The move-down trigger is editorially harder to follow than the move-up trigger. Players resist moving down because it feels like an admission of failure. The math is the opposite: continuing to play at a stake where the bankroll is structurally fragile is the failure. Moving down preserves capital for future moves up.
How online poker's characteristics change the math
Rake. Online poker rake is materially higher than the equivalent live game (5% with 3 BB cap on cash games at most rooms, versus typical live cardroom $5 max rake on $1/$2 hands which is effectively 1-2% of pot at typical pot sizes). Higher rake means lower win rates and higher variance relative to win rate. Conservative buy-in requirements correspondingly increase.

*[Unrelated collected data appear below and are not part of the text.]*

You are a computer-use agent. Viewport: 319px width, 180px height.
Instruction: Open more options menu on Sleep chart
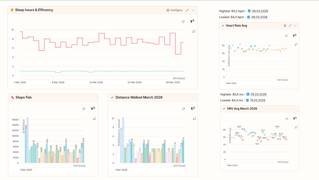tap(193, 10)
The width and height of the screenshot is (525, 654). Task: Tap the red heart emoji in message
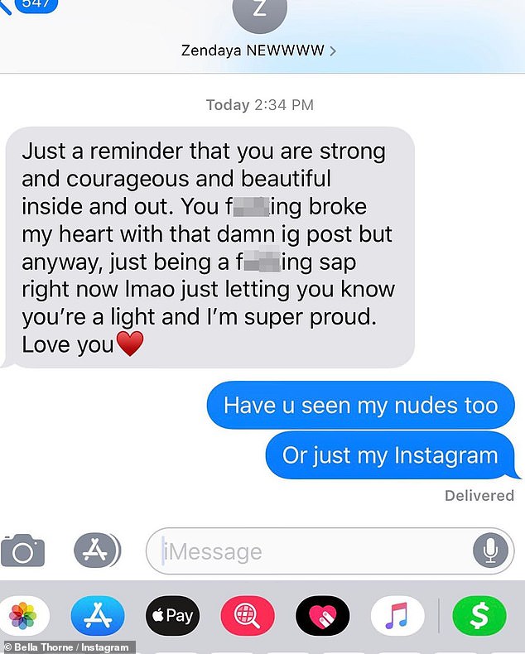click(130, 344)
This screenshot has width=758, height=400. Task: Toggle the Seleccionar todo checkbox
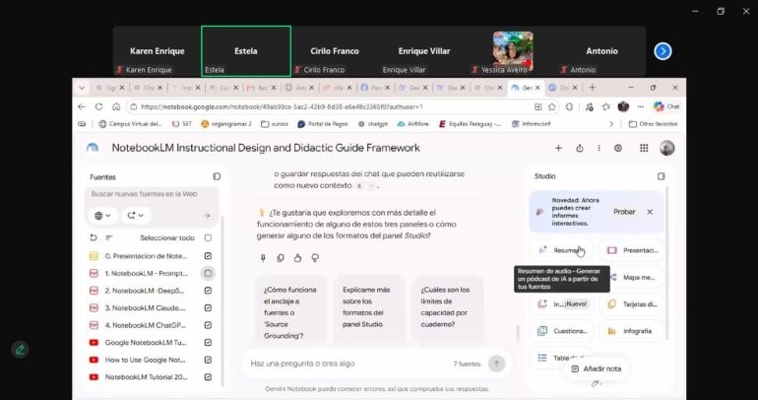coord(208,238)
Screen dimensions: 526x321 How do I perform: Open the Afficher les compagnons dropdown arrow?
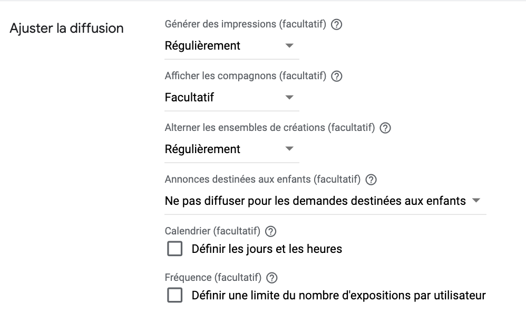pos(289,98)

Multi-tabling. Playing 8 or 16 tables simultaneously is standard at HUD-permitting rooms. Multi-tabling increases hands-per-hour but does not increase win rate per hand — and at high table counts, attention dilution reduces win rate per hand. Players new to multi-tabling typically need to drop one stake while learning the multi-table workload.
Fast-fold (Zoom, Rush & Cash, Boost). Fast-fold variants increase hands-per-hour dramatically (300+ hands/hour vs 60-80 at full-ring tables) but flatten the variance distribution because pre-flop fold-equity considerations dominate over post-flop play. Win rates at fast-fold are typically 30-50% of the equivalent stake's full-ring win rate. Bankroll requirements are similar.

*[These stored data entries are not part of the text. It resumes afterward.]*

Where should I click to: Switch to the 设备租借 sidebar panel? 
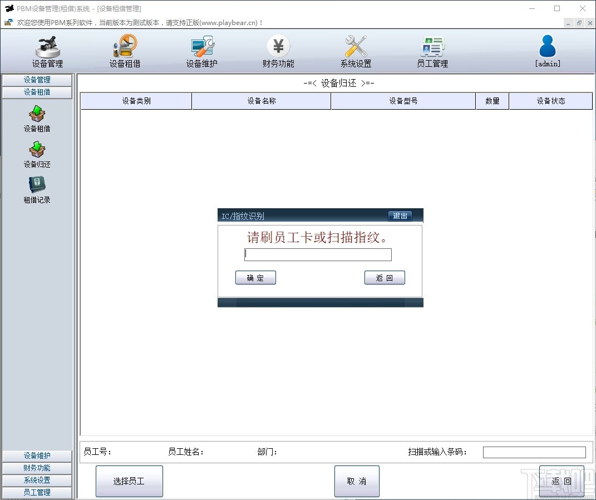[37, 92]
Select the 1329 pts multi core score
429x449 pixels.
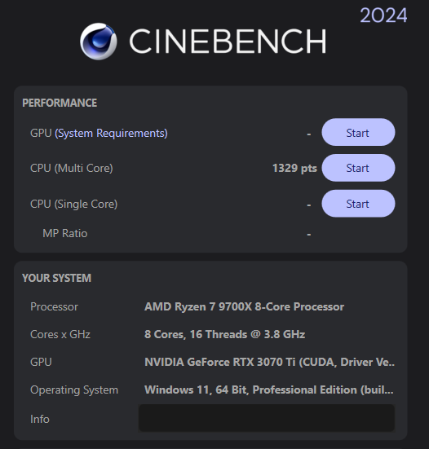point(294,168)
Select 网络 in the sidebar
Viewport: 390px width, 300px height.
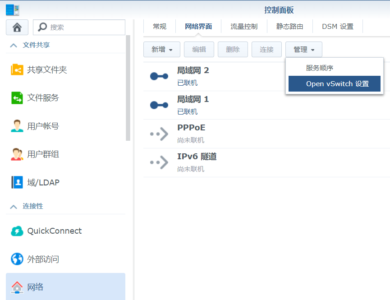pos(65,287)
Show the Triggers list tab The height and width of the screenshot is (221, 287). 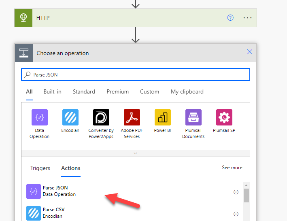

Anonymous tables (Ignition, BetOnline, partypoker). Anonymous-table rooms have lower variance for skilled players because opponents cannot adjust to specific player tendencies via HUD profiling. Win rates can be higher despite the absence of a HUD-driven edge because the recreational pool is genuinely soft. Bankroll requirements may be slightly lower than at HUD-permitting rooms.
A practical framework
For a recreational online poker player with stable income outside poker:
- NL10 or below: 15 buy-ins is fine. Bankroll growth comes from making sound decisions, not from bankroll management.
- NL25 / NL50: 20-25 buy-ins.
- NL100 / NL200: 25-30 buy-ins.
- NL400 and above: 30-40 buy-ins. At these stakes, professionals dominate the player pool and variance per session is larger.

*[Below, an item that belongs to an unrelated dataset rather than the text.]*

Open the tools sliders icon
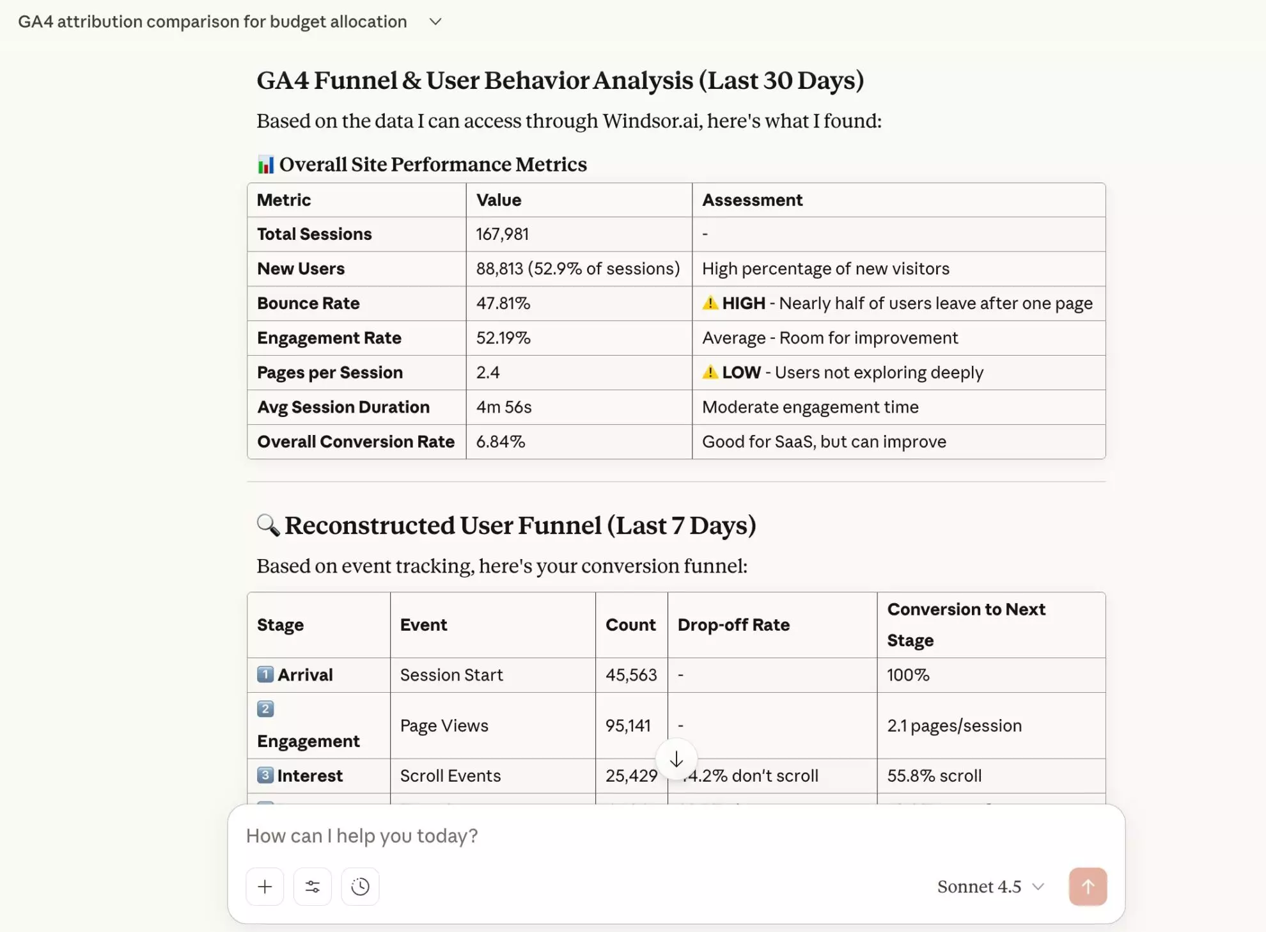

- MTT play at any stake: 100 buy-ins minimum, 200+ for serious volume.
These figures are conservative ends of the standard recommendations and account for the typical online poker player's actual edge being smaller than they believe.
Tracking and discipline
The discipline part of bankroll management is harder than the math part. Three habits:
Separate bankroll from operating funds. A poker bankroll lives in the poker account (or a dedicated wallet). Money won at poker that's moved out for living expenses is not bankroll. Money deposited as recreational entertainment is also not "real bankroll" in the disciplined sense.
Track results in hands, not in dollars. Win rates per 100 hands and BB/100 are the meaningful metrics. Dollar swings within a session or week are noise.
Pre-commit to stakes rules. Decide in advance at what bankroll level you'll move up, at what level you'll move down. Following pre-commitments removes emotional decision-making at the moments when emotional decisions are most likely to be wrong.
Bankroll management is not glamorous. It is the discipline that separates winning players who survive variance from talented players who go broke.